Đặng Thân's officially-published works in various genres, especially novels, have been widely recognised and created the utmost important turning-point in writing style of Vietnamese literature. He is the representative of a completely-new way of discourse with alternative lexical resources in preference of connotation rather than the commonly-old usage of denotation. He pioneers Vietnamese alliteration poetry and a new style named phac-nhien. 

Đặng Thân's poetry has been translated into many other foreign languages such as Chinese, French, Italian, Portuguese, German, Spanish, Bengali, Serbian, Catalan and Greek. So far his poetry has garnered prestigious international prizes: 2020 Naji Naaman Literary Prize, Premio Il Meleto di Guido Gozzano 2020, Panorama Global Award, Cape Comorin Best Poetry Award and Premio I Colori del’Anima 2021. Also, he has become the first Vietnamese author having poems exhibited and housed at the World Museum of Poetry in Piacenza, Italy.

Biography
Born in 1964 in the city of Hạ Long in North Vietnam, Thân has taught American and English literature at several universities in Hanoi since 1990, and has also worked as a translator and interpreter. As of 2009, he is the Training Director at the IVN Institute for Research and Support of Education Development, as well as being in charge of Futurology Studies at the I-Ching Research & Development Center in Hanoi.

Writing career
Thân is truly idiosyncratic and original in many genres, and he also writes and publishes in English. In 2005, he won an award for short story in the Poetry & Short Stories Contest on the Deep Love for 1000-year-old Thang Long.

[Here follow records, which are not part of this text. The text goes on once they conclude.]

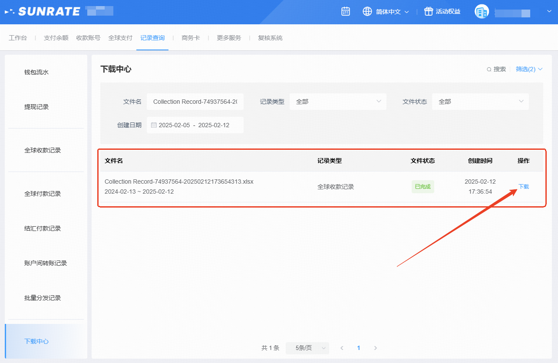Click page number 1
The width and height of the screenshot is (558, 363).
click(x=359, y=348)
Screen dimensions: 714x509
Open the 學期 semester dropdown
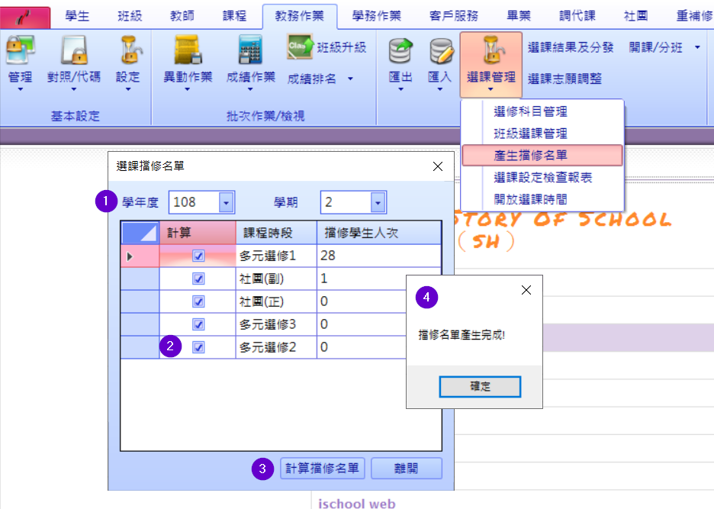point(378,202)
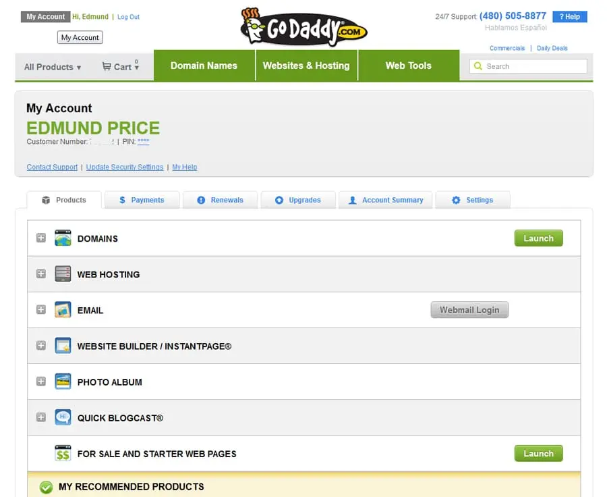Click the Website Builder icon
Screen dimensions: 607x497
point(63,346)
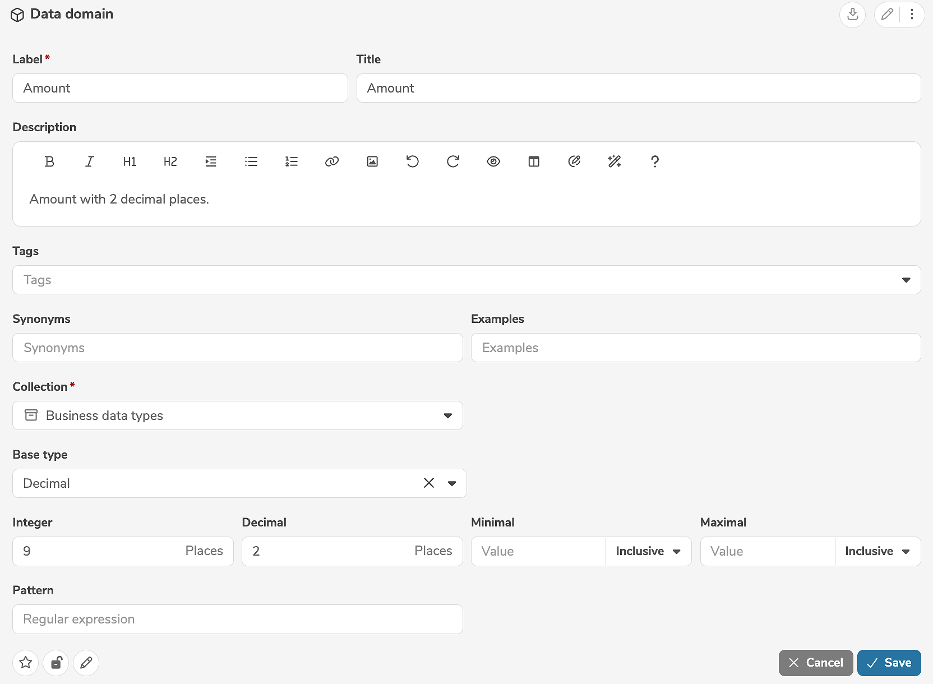Apply italic formatting in description toolbar
Image resolution: width=933 pixels, height=684 pixels.
pyautogui.click(x=90, y=161)
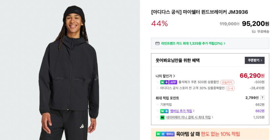Click the 오늘까지 deadline tag
This screenshot has width=280, height=140.
[227, 82]
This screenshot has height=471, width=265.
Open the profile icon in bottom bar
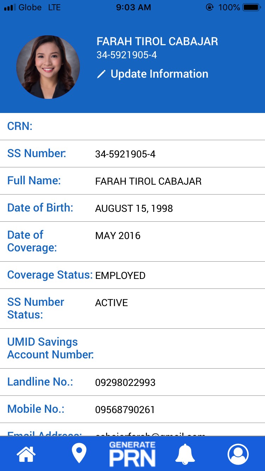coord(238,454)

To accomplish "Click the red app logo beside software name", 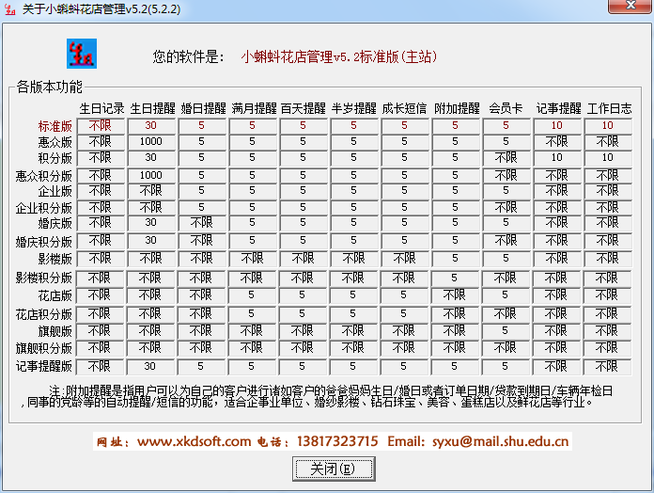I will tap(83, 55).
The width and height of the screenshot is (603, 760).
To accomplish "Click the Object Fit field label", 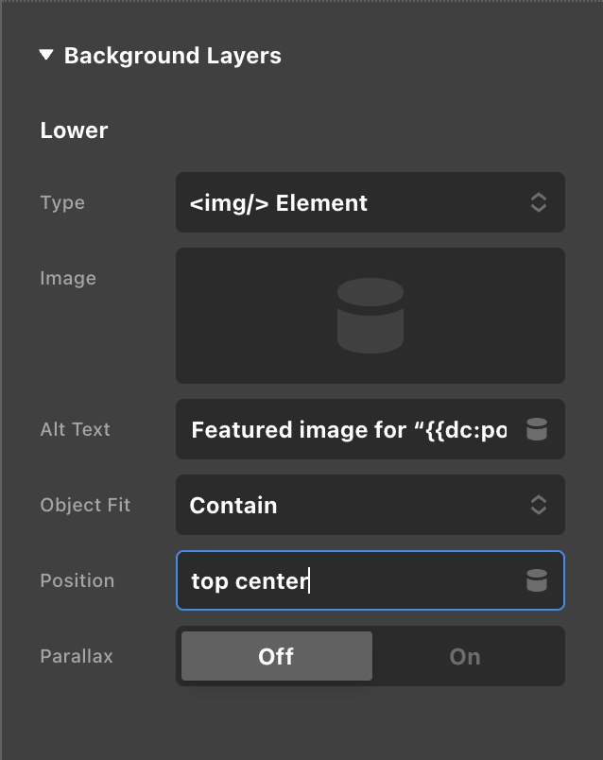I will 85,505.
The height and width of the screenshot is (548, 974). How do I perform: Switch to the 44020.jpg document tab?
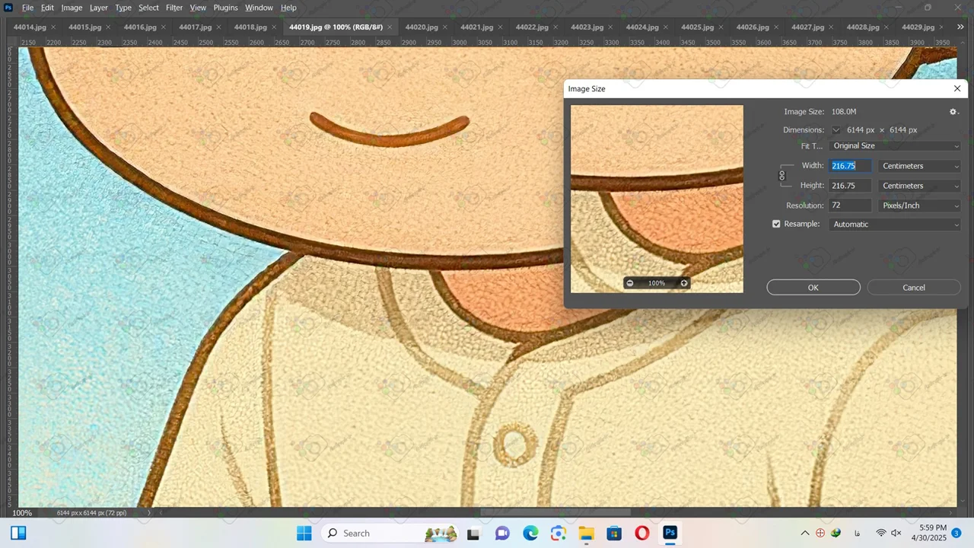(421, 27)
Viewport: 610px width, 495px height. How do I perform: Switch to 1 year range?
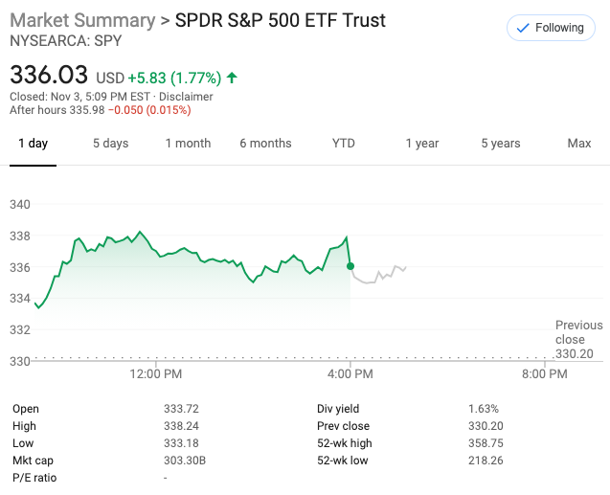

In December 2008, he published his first short stories collection named Ma Net (Cyber Ghost), and it was immediately greeted by ardent reviewers and readers both at home and abroad with raptuous applause and controversy as well. Hundreds of literature bibliophiles attended his book launch, an incredible event of that kind in Vietnam those days.

In January 2009, a 23-metre-long scroll of calligraphy named Avant-garde Alliteration (by Trinh Tuan & Pham Long Ha) depicting his seven unique poetic works of alliteration came to the public and shocked the media.

In November 2011, after a long period of being secretly deterred by Vietnamese governmental publishing offices, his controversial "hetero-novel" 3.3.3.9 [những mảnh hồn trần] (3.3.3.9 [Fragments of Earthy/Naked Souls]) came to the public. On 7 January 2012, the French Institute of Hanoi (Institut Français de Hanoï – L'Espace – Centre Culturel Français) held a significant seminar on this book, and many Vietnamese critics and writers had gathered there to heatedly discuss its exceptional originality. Later on 18 October 2012, Goethe-Institut Hanoi organised a special event for this novel where many noted scholars and intellectuals praised and labelled it "the utmost important turning-point in writing style of Vietnamese literature," and suggested "it's worth to be Nobel-Prize nominated."

In January 2013, his collection of essays named Dị-nghị-luận Đồng-chân-dung (Hetero-reasonings & Homo-portraits) was published. It then considered “a very great event in the learning life of Vietnamese nation in the early twenty-first century” for its “idiosyncrasy in contents and writing styles.” It is the first time in the history of Vietnamese literature that a book conveys “the aesthetics of vulgarity” and “parody in literary criticism,” especially it brings about “the panoramic way of reading literature,” opening profound dimensions and multi-layers of all literary works and authors. Prof. Phong Lê wrote, "The recent introduction of Hetero-reasonings & homo-portraits by Đặng Thân, a newly-recognised literary critic, is a great, I must say, a notably remarkable event in the life of arts and studies of Vietnamese nation at the beginning of the 21st century. This book is, clearly, so original and distinctive in its contents and writing styles that we can harly see any single trait of them in those representative critics that formed the 20th century literary criticism. Personally, I do hope it will have a durable life in the high public acceptance, as strongly stated by the colleagues of mine."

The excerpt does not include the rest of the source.